フリーでは、冒頭で予定していた3フリップ-3トウループのフリップで転倒。2つ目の3ルッツも両足着氷となり、珍しくミスが相次いだが、後半のジャンプをコンビネーションにするリカバリーを見せ、技術点、演技構成点それぞれ2位、総合力を発揮して優勝した。
試合後、ミスの原因は「怪我をしているのか?」と問われると、「どうしてそういうことを聞かれるのか分かりません」と毅然と返した。そこに、メドベデワの強さの一端が感じられた。

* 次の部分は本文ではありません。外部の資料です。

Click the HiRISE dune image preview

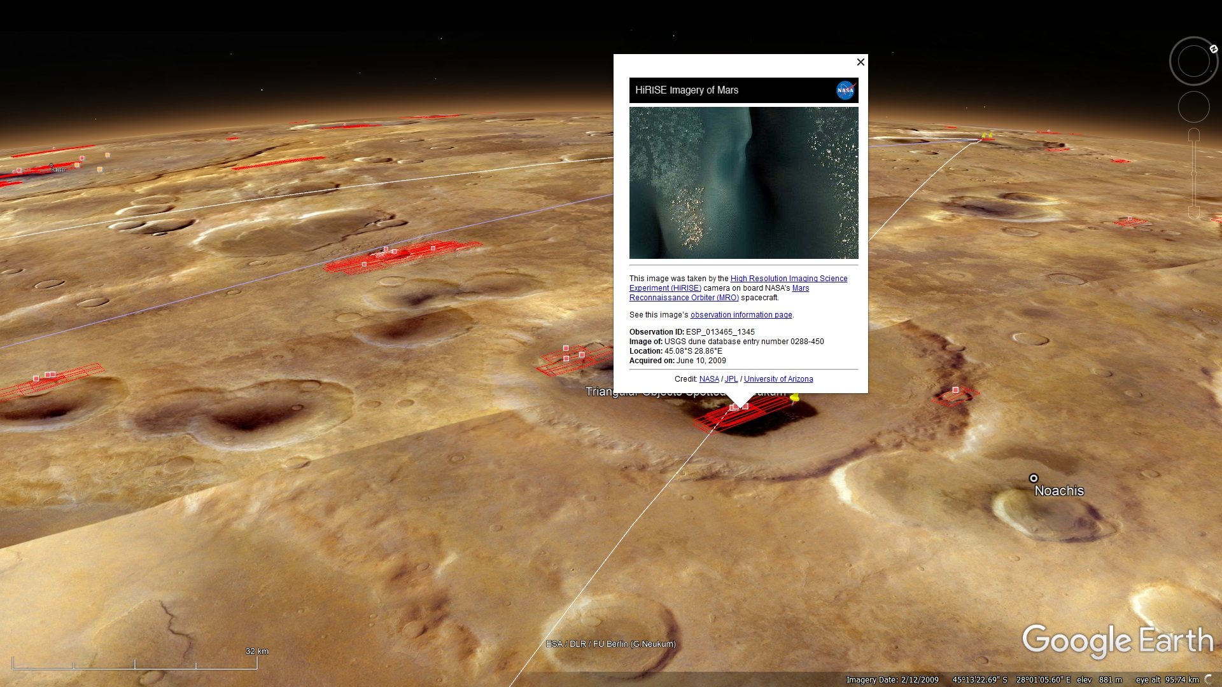(743, 183)
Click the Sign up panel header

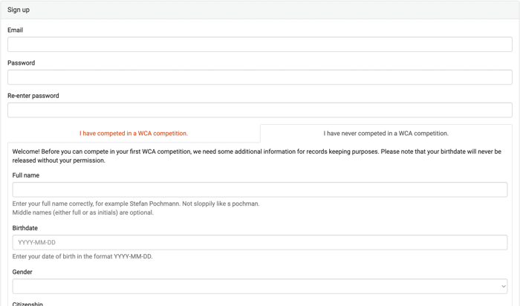coord(260,10)
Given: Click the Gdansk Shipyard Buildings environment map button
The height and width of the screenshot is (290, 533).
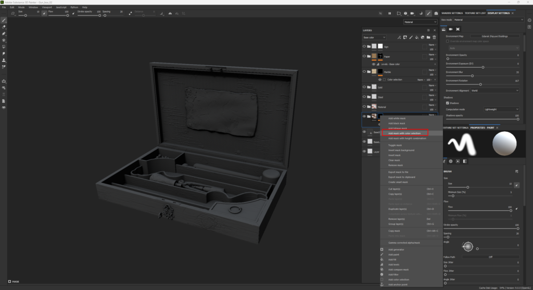Looking at the screenshot, I should (494, 36).
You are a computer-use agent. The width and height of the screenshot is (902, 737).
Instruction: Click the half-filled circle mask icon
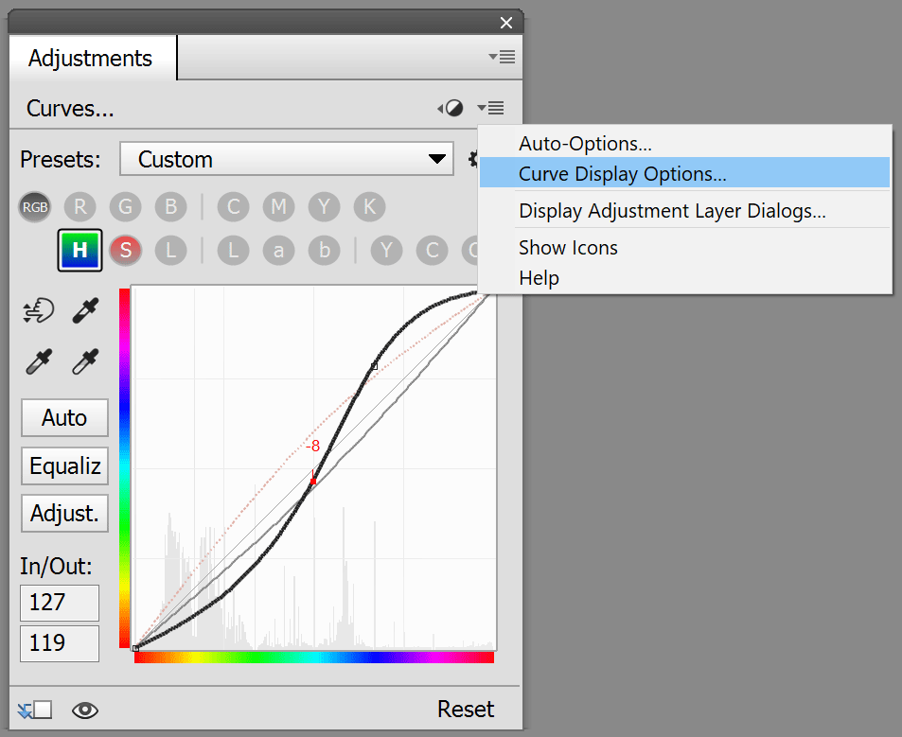coord(453,109)
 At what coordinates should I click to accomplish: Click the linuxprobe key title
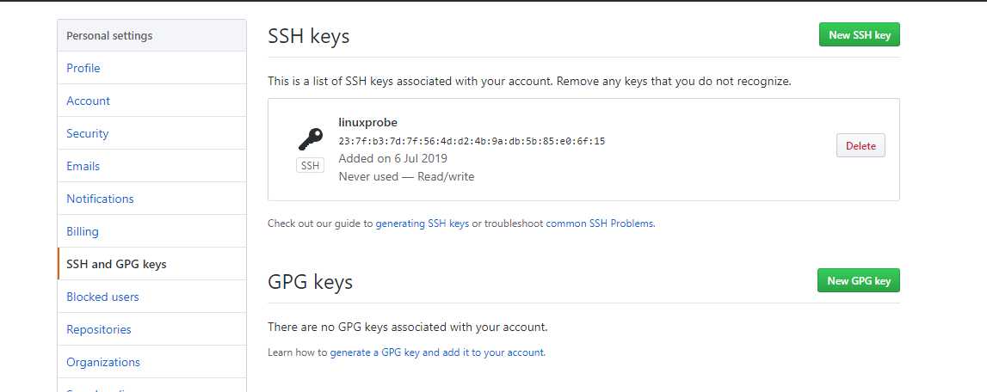[367, 123]
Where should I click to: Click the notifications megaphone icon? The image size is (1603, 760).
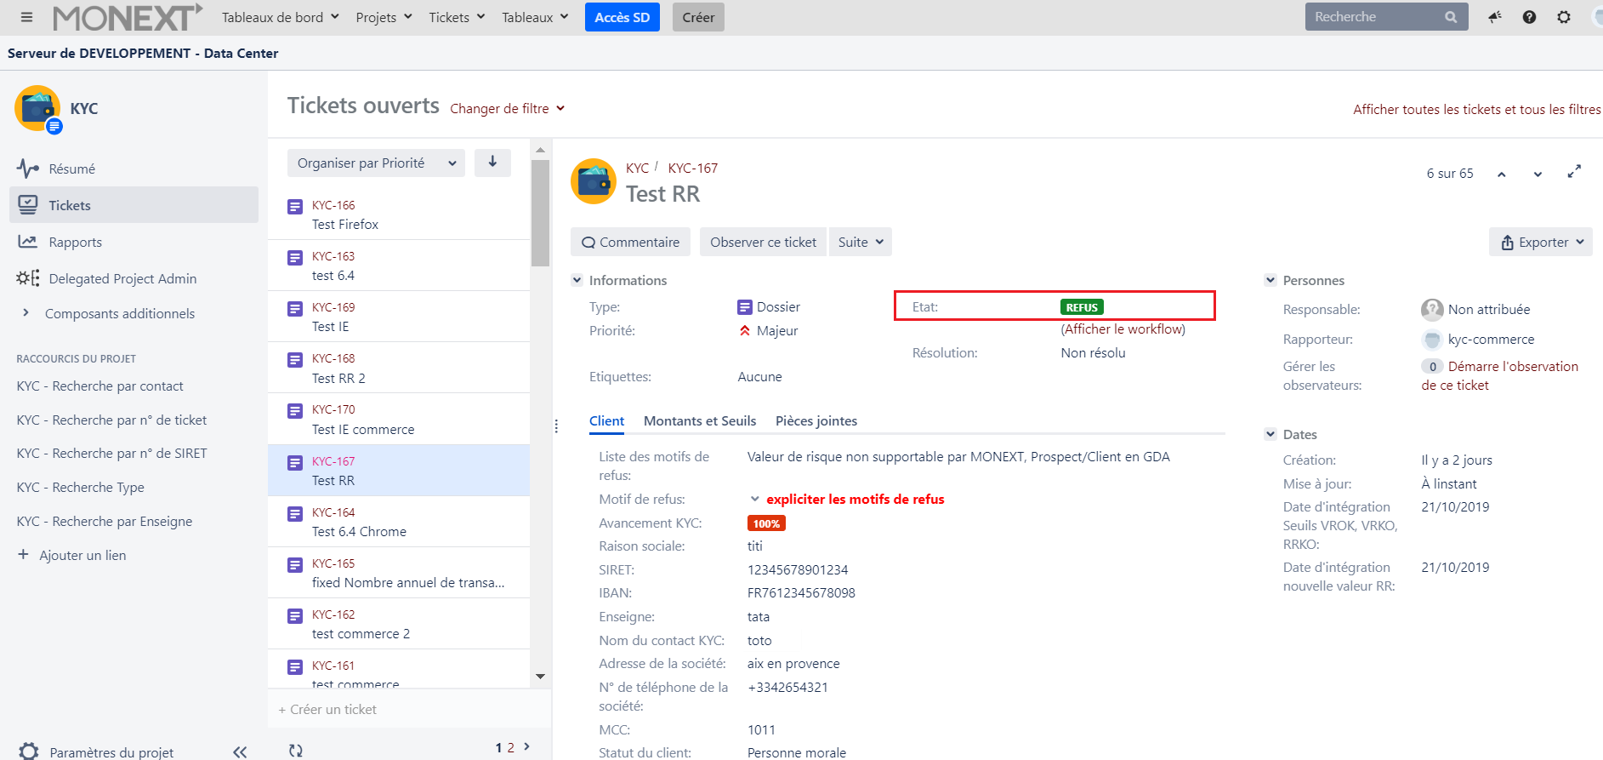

2位は212.24点のカロリーナ・コストナー(イタリア)。
フリーではコンビネーションジャンプで転倒、ダブルトウループが3度になるミスもあったが、演技構成点でメドベデワを上回った。30歳の今日も、その滑りが健在であることを示し、GPファイナル進出を手中におさめた。
210.19で3位のポリーナ・ツルスカヤ(ロシア)は、シニアデビューそしてGPシリーズデビュー戦を表彰台で飾った。逸材と言われつつ、怪我に苦しんだ時期も長かったが、高さのあるディレイド・ジャンプは、ツルスカヤならでは。圧巻だった。